Fußballspieler Mbappé warnt vor Gewalt

Derweil kommen von zwei französischen Polizeigewerkschaften aggressive Töne in Richtung der Protestierenden. In einer gemeinsamen Erklärung schrieben die Gewerkschaften Alliance Police Nationale und Unsa Police: "Jetzt ist nicht die Zeit für den Arbeitskampf, sondern für den Kampf gegen diese 'Schädlinge'". Man sei "im Krieg", hieß es weiter. Die Gewerkschaften vertreten etwa die Hälfte der französischen Polizisten.

Der linke Politiker Jean-Luc Mélenchon reagierte bei Twitter empört.

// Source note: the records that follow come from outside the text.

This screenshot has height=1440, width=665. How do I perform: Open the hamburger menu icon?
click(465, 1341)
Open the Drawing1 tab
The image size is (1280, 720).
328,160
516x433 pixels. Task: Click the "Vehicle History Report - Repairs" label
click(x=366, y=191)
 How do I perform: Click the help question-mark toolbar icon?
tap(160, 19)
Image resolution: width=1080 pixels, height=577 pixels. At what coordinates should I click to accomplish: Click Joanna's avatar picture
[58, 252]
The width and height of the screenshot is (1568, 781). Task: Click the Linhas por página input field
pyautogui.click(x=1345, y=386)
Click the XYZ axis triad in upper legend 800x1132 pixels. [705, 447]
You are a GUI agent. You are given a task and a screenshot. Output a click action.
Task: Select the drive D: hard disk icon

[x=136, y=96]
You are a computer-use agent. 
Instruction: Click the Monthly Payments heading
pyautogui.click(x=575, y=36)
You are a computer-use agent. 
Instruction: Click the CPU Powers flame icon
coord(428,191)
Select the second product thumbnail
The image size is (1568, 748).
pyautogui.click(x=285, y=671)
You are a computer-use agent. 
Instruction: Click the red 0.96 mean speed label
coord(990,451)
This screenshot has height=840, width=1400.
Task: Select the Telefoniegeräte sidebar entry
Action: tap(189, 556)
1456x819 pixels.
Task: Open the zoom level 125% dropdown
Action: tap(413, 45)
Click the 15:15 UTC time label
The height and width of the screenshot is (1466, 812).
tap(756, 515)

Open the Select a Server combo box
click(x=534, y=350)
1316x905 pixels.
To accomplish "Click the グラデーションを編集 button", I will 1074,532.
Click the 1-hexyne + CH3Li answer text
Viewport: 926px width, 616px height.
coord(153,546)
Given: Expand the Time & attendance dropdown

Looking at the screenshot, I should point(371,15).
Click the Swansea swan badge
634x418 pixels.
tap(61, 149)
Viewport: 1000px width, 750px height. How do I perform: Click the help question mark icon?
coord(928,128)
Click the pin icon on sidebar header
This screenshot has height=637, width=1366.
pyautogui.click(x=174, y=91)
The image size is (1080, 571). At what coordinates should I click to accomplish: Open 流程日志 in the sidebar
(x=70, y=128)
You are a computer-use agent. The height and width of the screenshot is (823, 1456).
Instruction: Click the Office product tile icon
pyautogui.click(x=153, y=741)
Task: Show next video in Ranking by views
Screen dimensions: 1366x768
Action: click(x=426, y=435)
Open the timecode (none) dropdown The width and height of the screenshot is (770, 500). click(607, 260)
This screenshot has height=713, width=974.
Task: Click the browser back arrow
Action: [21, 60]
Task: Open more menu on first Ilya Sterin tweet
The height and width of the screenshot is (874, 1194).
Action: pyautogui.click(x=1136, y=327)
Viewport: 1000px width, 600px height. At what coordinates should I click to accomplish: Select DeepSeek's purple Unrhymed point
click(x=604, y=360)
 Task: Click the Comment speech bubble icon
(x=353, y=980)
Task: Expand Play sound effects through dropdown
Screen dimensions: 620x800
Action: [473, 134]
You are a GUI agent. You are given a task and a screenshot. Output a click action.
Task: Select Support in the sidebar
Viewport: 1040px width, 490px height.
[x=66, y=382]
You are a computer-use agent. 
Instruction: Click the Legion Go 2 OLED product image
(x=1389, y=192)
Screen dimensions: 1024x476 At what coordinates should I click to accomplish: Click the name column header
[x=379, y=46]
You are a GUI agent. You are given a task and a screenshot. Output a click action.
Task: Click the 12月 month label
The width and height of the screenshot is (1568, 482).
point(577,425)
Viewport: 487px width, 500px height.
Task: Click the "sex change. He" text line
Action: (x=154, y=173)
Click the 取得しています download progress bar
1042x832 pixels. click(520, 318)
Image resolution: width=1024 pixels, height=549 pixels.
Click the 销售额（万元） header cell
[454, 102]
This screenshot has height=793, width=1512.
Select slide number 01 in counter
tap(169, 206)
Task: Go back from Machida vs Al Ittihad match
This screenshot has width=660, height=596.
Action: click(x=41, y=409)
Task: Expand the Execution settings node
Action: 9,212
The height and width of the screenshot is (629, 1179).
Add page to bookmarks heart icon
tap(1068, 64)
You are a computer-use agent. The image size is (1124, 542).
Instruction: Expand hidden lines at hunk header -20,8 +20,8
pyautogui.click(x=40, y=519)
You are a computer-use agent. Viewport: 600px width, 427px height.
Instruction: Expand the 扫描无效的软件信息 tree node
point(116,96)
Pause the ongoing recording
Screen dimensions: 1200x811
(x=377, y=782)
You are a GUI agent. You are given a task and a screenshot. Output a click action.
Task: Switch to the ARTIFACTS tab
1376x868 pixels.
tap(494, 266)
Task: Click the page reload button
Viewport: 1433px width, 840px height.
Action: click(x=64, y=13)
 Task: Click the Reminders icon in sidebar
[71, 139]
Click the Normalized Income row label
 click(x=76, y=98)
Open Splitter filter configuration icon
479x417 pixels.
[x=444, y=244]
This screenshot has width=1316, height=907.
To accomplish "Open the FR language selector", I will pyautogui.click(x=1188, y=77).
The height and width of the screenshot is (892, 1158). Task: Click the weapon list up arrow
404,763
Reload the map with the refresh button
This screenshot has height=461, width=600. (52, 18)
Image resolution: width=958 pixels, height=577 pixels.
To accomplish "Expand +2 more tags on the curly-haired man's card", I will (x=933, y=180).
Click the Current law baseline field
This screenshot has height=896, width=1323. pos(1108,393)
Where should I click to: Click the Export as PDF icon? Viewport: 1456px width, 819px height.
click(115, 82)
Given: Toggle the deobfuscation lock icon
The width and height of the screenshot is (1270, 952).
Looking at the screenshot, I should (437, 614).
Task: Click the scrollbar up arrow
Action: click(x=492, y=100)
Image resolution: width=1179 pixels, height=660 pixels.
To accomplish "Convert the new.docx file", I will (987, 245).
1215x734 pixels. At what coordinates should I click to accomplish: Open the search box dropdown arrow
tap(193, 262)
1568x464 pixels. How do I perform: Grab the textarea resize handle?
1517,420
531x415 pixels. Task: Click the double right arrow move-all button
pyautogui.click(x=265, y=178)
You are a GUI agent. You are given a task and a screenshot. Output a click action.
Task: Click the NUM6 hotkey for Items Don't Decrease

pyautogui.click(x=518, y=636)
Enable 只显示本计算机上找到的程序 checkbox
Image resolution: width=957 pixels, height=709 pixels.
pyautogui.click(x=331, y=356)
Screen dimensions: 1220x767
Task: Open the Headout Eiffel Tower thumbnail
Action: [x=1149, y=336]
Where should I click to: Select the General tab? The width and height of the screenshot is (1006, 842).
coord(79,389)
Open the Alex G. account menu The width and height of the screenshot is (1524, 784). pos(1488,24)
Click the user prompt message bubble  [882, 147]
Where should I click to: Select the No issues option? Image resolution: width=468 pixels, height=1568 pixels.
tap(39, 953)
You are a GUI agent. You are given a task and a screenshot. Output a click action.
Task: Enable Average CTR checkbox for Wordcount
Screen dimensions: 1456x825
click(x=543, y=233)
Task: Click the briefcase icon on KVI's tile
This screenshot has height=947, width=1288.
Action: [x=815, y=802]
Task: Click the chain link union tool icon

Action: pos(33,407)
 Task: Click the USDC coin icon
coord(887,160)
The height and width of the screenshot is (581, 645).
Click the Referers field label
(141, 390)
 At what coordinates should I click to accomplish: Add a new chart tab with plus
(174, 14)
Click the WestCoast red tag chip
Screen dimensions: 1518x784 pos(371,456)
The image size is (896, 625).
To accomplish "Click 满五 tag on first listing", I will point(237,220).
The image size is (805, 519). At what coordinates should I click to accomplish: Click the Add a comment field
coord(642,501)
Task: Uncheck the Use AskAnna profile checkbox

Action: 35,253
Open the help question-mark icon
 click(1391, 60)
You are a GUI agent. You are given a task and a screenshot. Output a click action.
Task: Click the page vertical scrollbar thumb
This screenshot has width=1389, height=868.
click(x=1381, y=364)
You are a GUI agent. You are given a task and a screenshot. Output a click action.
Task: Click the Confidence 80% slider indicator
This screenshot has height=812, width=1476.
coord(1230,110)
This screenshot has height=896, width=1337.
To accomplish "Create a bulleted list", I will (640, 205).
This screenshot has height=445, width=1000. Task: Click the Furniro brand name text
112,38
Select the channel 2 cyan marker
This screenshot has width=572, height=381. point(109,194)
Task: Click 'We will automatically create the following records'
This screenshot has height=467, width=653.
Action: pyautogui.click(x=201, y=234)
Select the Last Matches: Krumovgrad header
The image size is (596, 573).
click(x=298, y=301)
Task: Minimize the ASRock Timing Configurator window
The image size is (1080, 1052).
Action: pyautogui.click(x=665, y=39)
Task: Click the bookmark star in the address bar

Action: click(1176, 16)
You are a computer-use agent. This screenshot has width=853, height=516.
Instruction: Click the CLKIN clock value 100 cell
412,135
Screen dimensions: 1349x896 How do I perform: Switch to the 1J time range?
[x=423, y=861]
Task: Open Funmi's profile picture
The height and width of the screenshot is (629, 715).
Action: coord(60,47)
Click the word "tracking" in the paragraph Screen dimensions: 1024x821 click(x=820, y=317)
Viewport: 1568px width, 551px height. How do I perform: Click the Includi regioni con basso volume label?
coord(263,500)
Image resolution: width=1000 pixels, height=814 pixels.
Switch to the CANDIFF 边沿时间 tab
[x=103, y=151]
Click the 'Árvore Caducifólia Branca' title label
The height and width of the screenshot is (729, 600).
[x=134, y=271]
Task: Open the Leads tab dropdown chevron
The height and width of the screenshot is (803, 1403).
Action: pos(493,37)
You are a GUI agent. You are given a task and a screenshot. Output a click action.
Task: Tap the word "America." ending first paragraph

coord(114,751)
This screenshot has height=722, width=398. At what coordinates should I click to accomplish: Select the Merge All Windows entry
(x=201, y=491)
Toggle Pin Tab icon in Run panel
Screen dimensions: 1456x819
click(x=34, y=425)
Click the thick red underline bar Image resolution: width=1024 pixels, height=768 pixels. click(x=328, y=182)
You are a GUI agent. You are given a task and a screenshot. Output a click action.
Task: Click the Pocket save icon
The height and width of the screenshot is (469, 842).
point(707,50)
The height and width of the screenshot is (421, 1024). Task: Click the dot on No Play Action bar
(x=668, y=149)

Polizeigewerkschaften, die zum Bürgerkrieg aufriefen, sollten "lernen, ruhig zu sein", schrieb er. Die Gewerkschaften rechtfertigten sich daraufhin für ihre Wortwahl. Man habe es nicht bloß mit Gewalt, sondern mit einer "Stadtguerilla" zu tun. Der Krieg sei etwas, womit die Beamten täglich konfrontiert seien.

Der französische Fußballstar Kylian Mbappé warnte indes vor Gewalt. "Seit diesem tragischen Ereignis sind wir Zeuge des Ausdrucks der Wut der Bevölkerung, deren Inhalt wir verstehen, deren Form wir jedoch nicht gutheißen können", heißt es in dem Statement, das er am Freitagabend zusammen mit anderen Nationalspielern veröffentlichte.

Viele Spieler kämen selbst aus den Arbeitervierteln und könnten den Schmerz und die Traurigkeit nachvollziehen. Aber Gewalt löse keine Probleme. "Die Zeit der Gewalt muss enden, um der Zeit der Trauer, des Dialogs und des Wiederaufbaus Platz zu machen", erklärte Mbappé.